• _Текст_:
----------------
Публикуемые в газетах фотографические снимки казахского акына у бюста Руставели и возле подаренного ему портрета Пушкина свидетельствуют о той же органической связи, обнаруживающей «глубокий смысл» без лишних объяснений:
Затем народному певцу преподнесли еще один подарок. Это был большой портрет Пушкина. Великий казахский поэт долго смотрел на изображение гениального русского поэта, который более ста лет назад, но совсем незадолго до рождения Джамбула, пророчески предсказал свою будущую славу среди народов России. Этот момент был как бы кульминацией вечера, и долго не умолкавшие аплодисменты показали, что всем понятен глубокий смысл этой встречи Джамбула с Пушкиным, встречи величайшего гения русской поэзии с прославленным казахским певцом[440].
Авторы статей о Джамбуле не устают писать о мудрости, простоте и правде его произведений, понимание которых не требует в конечном счете даже знания казахского языка: их смысл ясен помимо слов, поскольку любому советскому человеку должно быть ясно, о чем поет Джамбул:
Примем <…> великую эстафету, подхватим мощный голос Джамбула, будем так же вольно и просто, взволнованно, мудро и ясно петь <…> о Советском Союзе, колыбели коммунизма[441].
С того мгновения, как он явился, время как будто перестало существовать. Стены раздвинулись и пропустили к нам видение иного мира, он был ближе к Руставели и его сказочным героям, чем к этим по-городскому одетым людям в душном зале <…>. Он пел, полузакрыв глаза, и только ноздри его раздувались <…>. Он жил в другом мире <…>. О чем он пел? Не хотелось слышать никакого перевода, потому что никакой перевод не мог передать опьяняющей силы и правды этого вдохновения. Нельзя было разобрать слов, но эта странная, удивительная, свободная песня проникала в глубь нашего существа, и раз слышавший ее не мог уже забыть этот голос, повелительный и нежный, смешливый и грозный… Это было чудо, это был Джамбул[442].
Сквозь погрешности, неточности, угловатость перевода, сквозь индивидуальные приемы переводчиков пробивается оригинальная поэтическая манера Джамбула. И к нам, не знающим казахского языка, не слышавшим голоса певца Джамбула, доходит его могучая поэзия жизни и мысли. <…> Поэзия Джамбула отмечена той величавой простотой и цельностью, которые характеризуют большую поэзию, питающуюся из могучих и светлых родников. <…> Народ и правда — те родники, которые питали и питают поэзию Джамбула <…>. Народная мудрость вооружила его пониманием сталинского гения. Народная любовь к вождю дала поэту теплоту и огонь чувства. Народная поэзия подсказала ему сравнения и образы[443].
Психиатр был бы прав, назвав подобную ситуацию фантазмом, но реальность такого фантазма как раз и составляет главное условие и смысл «взаимопонимания», объединяющего Джамбула (а также Пушкина, Руставели, Тараса Шевченко и других поэтов и писателей, призванных репрезентировать собою пространство советской культуры) с подразумеваемой аудиторией, а именно — со всем советским народом.
Об эпосе и эпопее
Партийные рекомендации к политически грамотному истолкованию русского эпоса и русской истории надолго определили собою историю отечественной фольклористики[444], но их идеологический контекст был, как я думаю, только косвенным образом подготовлен спорами об эпосе среди фольклористов. Ситуация выглядит, скорее, обратной: возобновлению научного и собирательского интереса к русскому эпосу в советской фольклористике предшествует риторическая экспансия «эпической» терминологии в литературной критике и политпропаганде.
----------------
• _Условие задания_: Что ещё преподнесли в подарок народному певцу, согласно тексту о Джамбуле?

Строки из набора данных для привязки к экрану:
----------------
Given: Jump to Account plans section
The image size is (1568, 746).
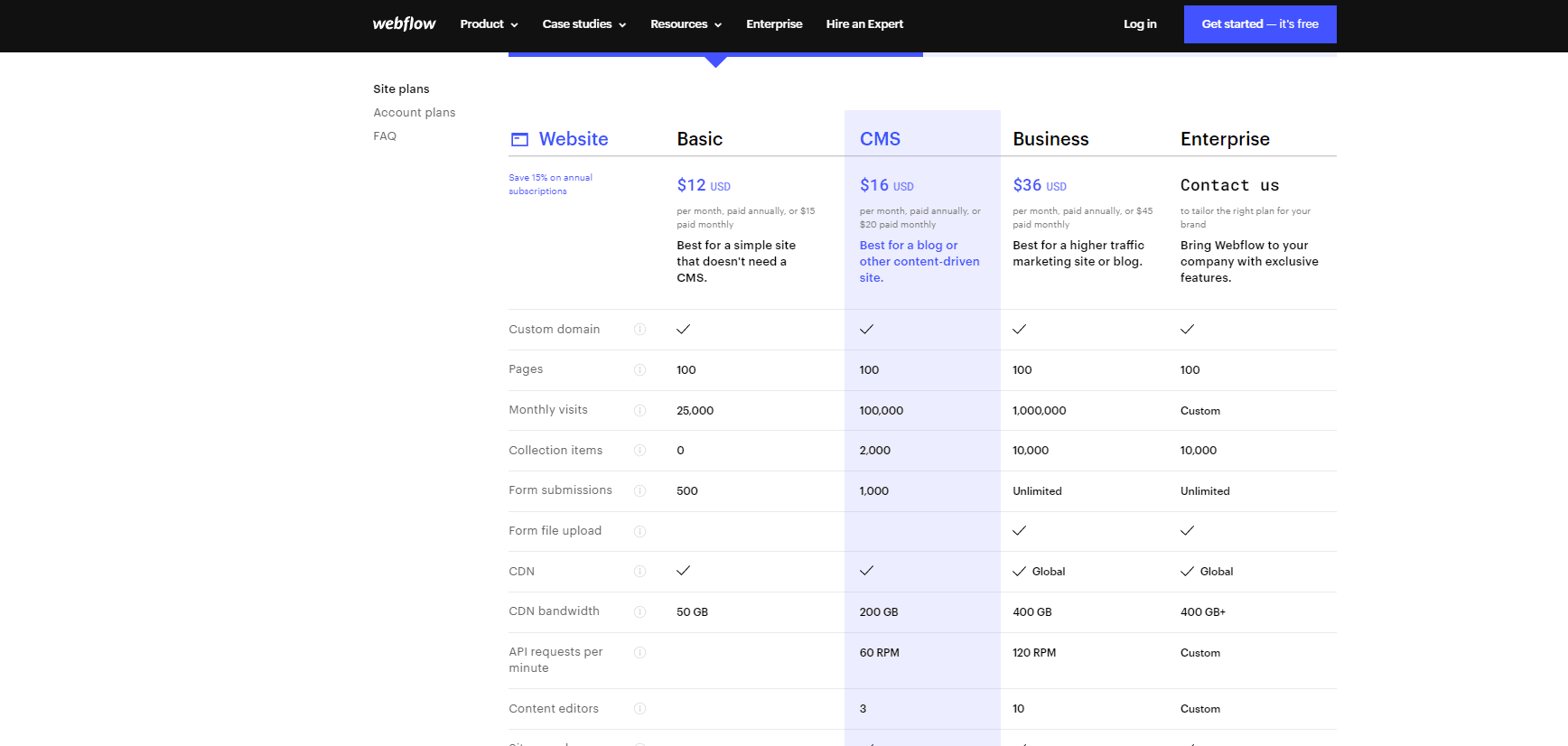Looking at the screenshot, I should point(415,113).
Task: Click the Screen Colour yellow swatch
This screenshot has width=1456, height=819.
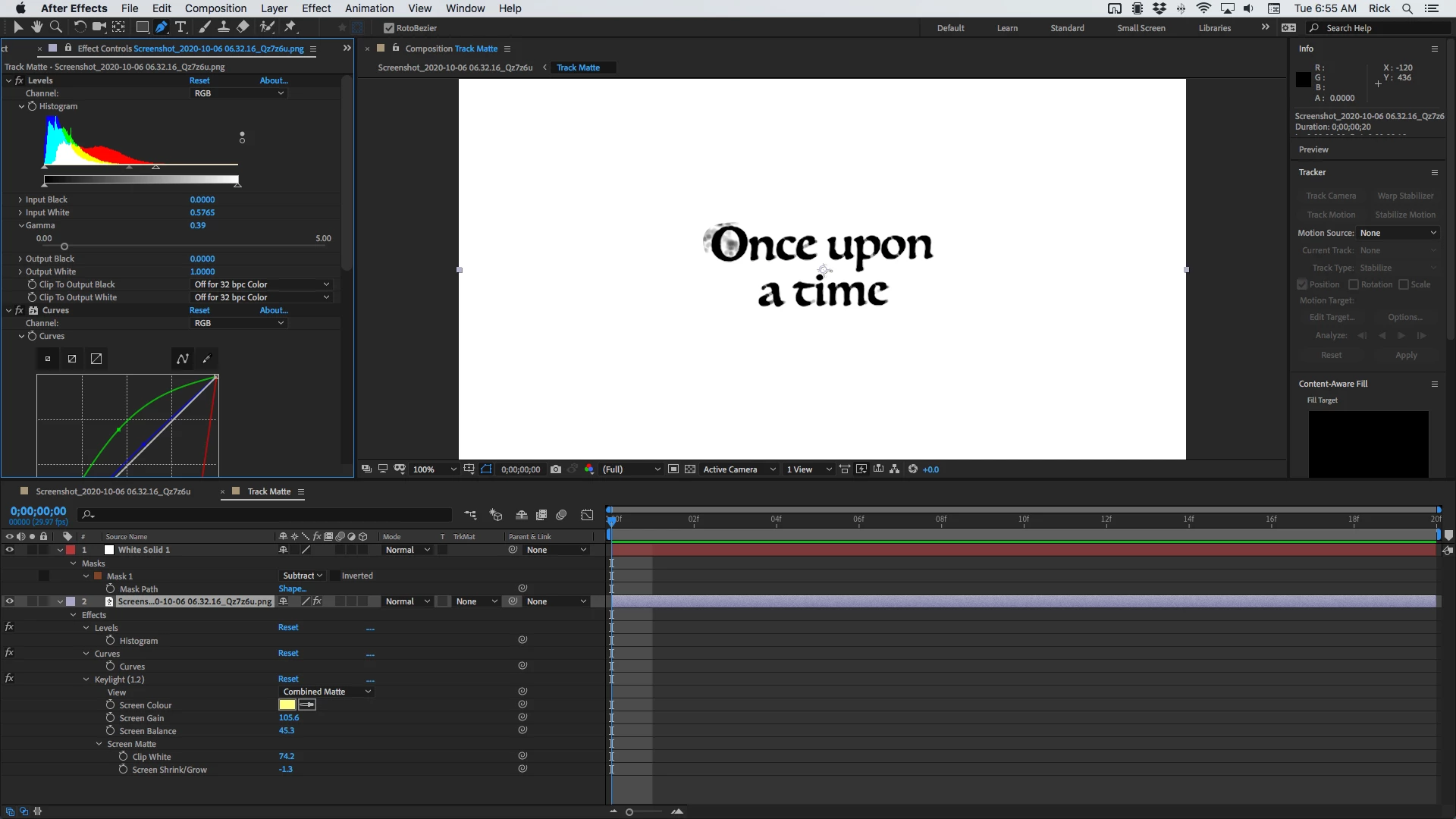Action: click(287, 704)

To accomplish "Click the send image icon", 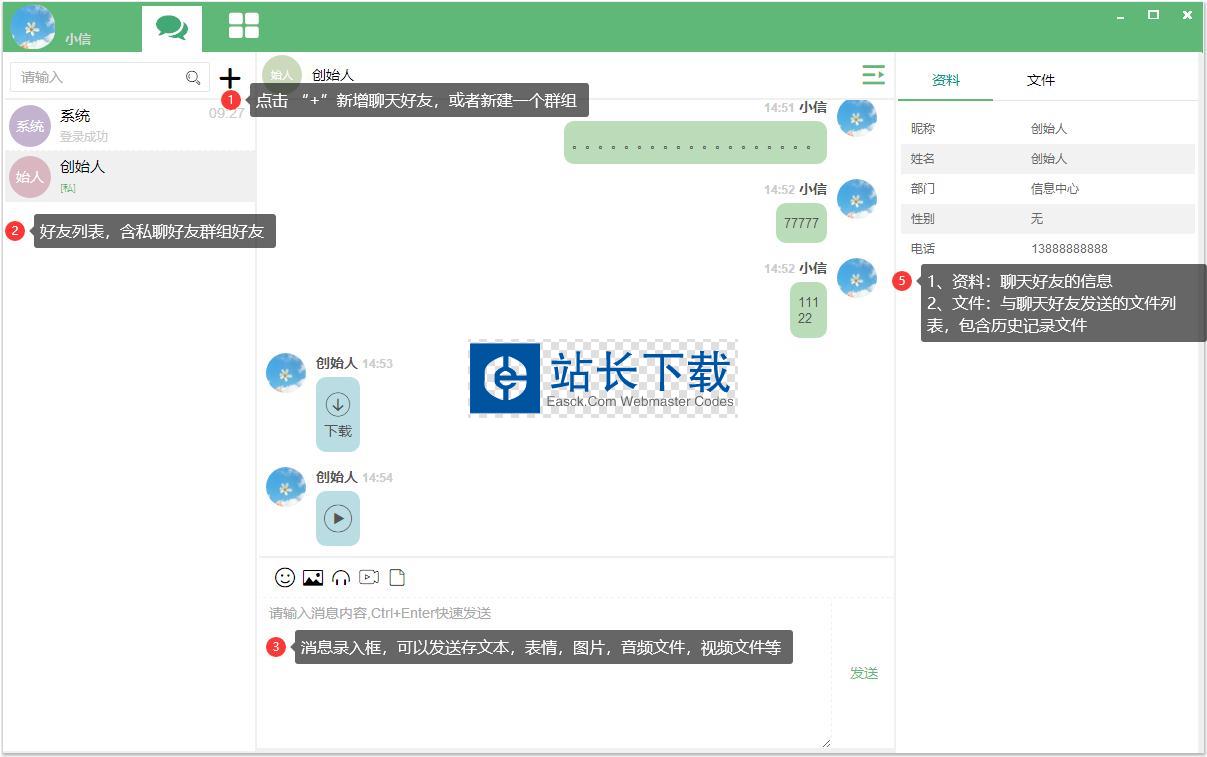I will coord(313,577).
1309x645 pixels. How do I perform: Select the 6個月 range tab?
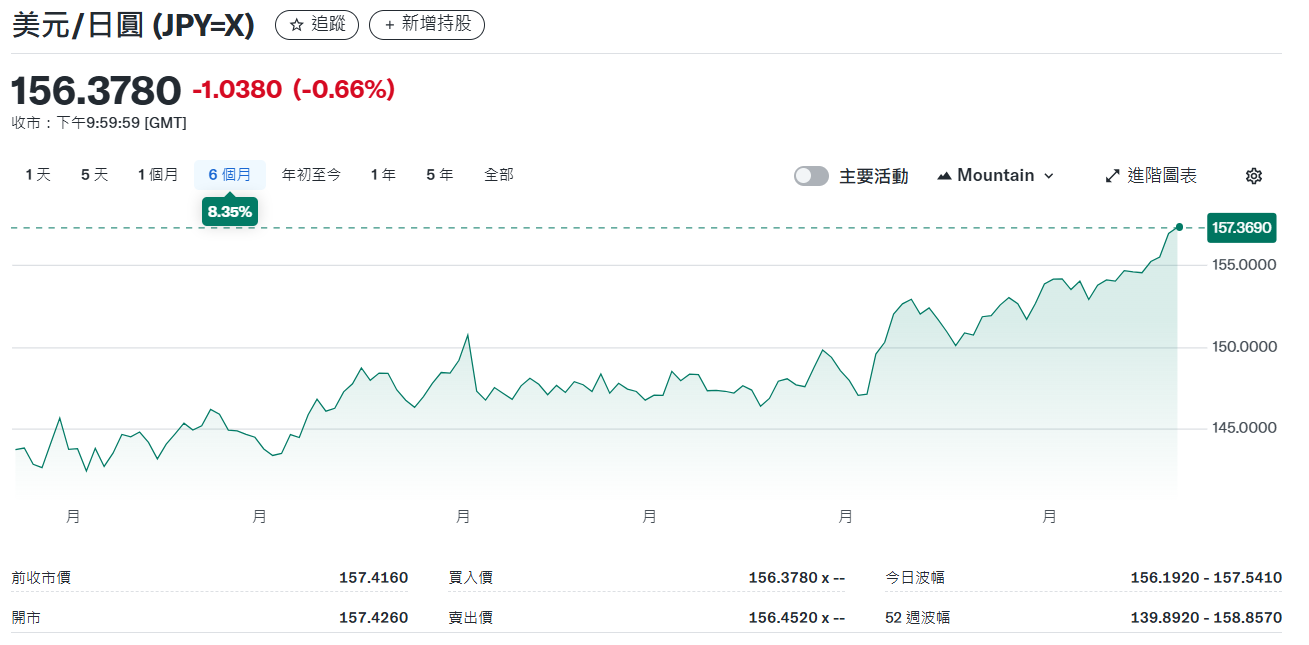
----------------
• _Ответ к заданию_: Большой портрет Пушкина.